DATA FOR THE TASK.
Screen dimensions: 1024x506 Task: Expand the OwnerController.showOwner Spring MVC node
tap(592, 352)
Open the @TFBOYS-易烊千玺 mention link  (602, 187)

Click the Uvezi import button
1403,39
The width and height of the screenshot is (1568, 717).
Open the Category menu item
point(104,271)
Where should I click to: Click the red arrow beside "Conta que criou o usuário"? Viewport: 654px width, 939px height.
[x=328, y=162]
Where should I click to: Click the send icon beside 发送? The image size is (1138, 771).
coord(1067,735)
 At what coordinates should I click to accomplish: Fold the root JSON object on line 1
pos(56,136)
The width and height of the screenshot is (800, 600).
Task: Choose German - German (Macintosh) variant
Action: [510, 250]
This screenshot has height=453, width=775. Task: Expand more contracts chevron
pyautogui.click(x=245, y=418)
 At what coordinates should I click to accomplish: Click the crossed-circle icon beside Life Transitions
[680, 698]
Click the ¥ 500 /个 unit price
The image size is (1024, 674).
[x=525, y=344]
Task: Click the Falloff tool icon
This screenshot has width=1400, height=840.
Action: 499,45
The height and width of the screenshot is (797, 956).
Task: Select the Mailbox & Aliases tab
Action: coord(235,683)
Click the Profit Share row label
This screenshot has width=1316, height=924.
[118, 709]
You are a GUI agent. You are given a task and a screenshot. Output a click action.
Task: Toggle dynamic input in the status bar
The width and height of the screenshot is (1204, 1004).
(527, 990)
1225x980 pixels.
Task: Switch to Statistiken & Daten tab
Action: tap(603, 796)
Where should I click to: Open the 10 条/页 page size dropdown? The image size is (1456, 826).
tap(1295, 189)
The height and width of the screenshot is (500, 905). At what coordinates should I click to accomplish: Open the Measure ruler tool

WHAT YOU WILL DO. Return every line from the first one down to the line containing "[x=328, y=162]", inclusive, as a JSON list of strings with one string per line and blank lines omitted.

EXERCISE RESPONSE.
[
  "Screen dimensions: 1024x506 Task: Expand the OwnerController.showOwner Spring MVC node",
  "tap(592, 352)",
  "Open the @TFBOYS-易烊千玺 mention link  (602, 187)",
  "Click the Uvezi import button",
  "1403,39",
  "The width and height of the screenshot is (1568, 717).",
  "Open the Category menu item",
  "point(104,271)",
  "Where should I click to: Click the red arrow beside \"Conta que criou o usuário\"? Viewport: 654px width, 939px height.",
  "[x=328, y=162]"
]